In rural Oklahoma in 1928, years after losing her mother, 18-year-old Maud Nail keeps her small household afloat while her father is off carousing, even as she falls in love and yearns to escape the narrow confines of her existence.
As the novel opens, Maud is forced to shoot the family’s cow, which has been axed in the back by a vengeful neighbor, as her sensitive brother is not up to the task. Maud is a smart, sensible, and plucky heroine of mixed white and Cherokee heritage who reads all the books she can get her hands on. While her father is on the lam and her brother is ill, she enters into a romance with Booker Wakefield, a courtly and kind white traveling salesman. Though she pines for his return when he leaves town unexpectedly, she falls back into a flirtation and then a relationship with a local boy. Maud is refreshingly open and honest about her own sexuality though conscious of her place as a woman in a sexist society, always careful not to insult the intelligence or manhood of her male friends and relations. Verble writes in a simple style that matches the hardscrabble setting and plainspoken characters.

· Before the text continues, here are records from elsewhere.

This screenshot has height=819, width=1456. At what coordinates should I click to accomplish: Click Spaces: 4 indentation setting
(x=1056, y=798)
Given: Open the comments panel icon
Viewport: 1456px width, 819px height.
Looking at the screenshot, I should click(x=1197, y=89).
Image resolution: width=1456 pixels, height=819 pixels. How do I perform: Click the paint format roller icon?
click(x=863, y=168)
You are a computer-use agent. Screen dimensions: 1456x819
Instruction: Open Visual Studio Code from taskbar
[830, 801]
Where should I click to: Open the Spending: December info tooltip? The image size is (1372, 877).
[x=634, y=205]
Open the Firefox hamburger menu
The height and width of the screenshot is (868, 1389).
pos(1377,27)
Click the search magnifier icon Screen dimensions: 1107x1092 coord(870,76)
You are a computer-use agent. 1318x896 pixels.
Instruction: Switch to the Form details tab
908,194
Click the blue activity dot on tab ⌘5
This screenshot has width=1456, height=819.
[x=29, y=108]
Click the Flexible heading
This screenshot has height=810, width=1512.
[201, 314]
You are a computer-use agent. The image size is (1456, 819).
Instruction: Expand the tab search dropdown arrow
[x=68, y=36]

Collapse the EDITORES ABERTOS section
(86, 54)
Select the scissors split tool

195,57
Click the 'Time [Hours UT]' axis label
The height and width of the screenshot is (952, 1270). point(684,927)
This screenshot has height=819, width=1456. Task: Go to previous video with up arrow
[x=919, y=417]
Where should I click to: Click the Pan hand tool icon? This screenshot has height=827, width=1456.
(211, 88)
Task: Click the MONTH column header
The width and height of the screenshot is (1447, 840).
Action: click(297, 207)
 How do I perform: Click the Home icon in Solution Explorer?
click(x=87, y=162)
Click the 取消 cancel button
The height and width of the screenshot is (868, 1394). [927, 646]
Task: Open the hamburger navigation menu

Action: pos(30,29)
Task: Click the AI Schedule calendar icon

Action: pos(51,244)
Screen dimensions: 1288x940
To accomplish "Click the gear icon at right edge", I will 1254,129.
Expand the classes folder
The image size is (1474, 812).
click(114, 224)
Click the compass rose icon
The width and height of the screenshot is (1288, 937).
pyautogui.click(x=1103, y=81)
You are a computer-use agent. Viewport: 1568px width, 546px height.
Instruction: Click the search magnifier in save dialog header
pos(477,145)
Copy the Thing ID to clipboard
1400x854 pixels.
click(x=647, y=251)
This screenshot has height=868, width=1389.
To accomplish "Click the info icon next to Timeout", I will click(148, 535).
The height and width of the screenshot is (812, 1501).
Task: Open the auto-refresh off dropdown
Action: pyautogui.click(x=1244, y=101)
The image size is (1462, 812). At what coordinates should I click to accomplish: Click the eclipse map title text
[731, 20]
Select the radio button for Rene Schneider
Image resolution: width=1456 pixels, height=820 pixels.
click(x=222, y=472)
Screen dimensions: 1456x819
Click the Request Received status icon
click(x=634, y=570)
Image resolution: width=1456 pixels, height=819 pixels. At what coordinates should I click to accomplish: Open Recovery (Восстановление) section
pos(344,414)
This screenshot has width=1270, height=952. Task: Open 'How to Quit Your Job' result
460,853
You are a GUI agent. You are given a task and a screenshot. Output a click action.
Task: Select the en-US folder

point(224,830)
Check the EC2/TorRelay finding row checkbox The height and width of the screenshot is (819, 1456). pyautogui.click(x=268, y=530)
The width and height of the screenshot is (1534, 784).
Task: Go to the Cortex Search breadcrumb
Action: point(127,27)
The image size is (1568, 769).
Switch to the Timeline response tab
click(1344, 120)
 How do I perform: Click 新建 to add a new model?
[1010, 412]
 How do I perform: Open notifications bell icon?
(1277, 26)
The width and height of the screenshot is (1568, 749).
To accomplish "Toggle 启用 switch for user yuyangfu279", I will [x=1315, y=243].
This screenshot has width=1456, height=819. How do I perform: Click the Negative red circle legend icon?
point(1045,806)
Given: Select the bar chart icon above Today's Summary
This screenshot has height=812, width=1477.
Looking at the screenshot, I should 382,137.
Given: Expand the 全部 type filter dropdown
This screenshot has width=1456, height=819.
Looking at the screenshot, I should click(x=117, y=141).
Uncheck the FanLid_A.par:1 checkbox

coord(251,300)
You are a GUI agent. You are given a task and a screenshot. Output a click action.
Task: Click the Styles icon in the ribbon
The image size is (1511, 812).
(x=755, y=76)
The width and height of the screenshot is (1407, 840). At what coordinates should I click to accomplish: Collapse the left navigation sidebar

However, the book’s conceit of having Maud wait several days to read a letter from Booker explaining his absence, as she's afraid to discover its contents, and then having the letter blow out of her hands and get soaked by the rain so it becomes unreadable, seems like an unnecessarily contrived plot device out of keeping with the otherwise straightforward storytelling.
Verble, herself a member of the Cherokee Nation, tells a compelling story peopled with flawed yet sympathetic characters, sharing insights into Cherokee society on the parcels of land allotted to them after the Trail of Tears.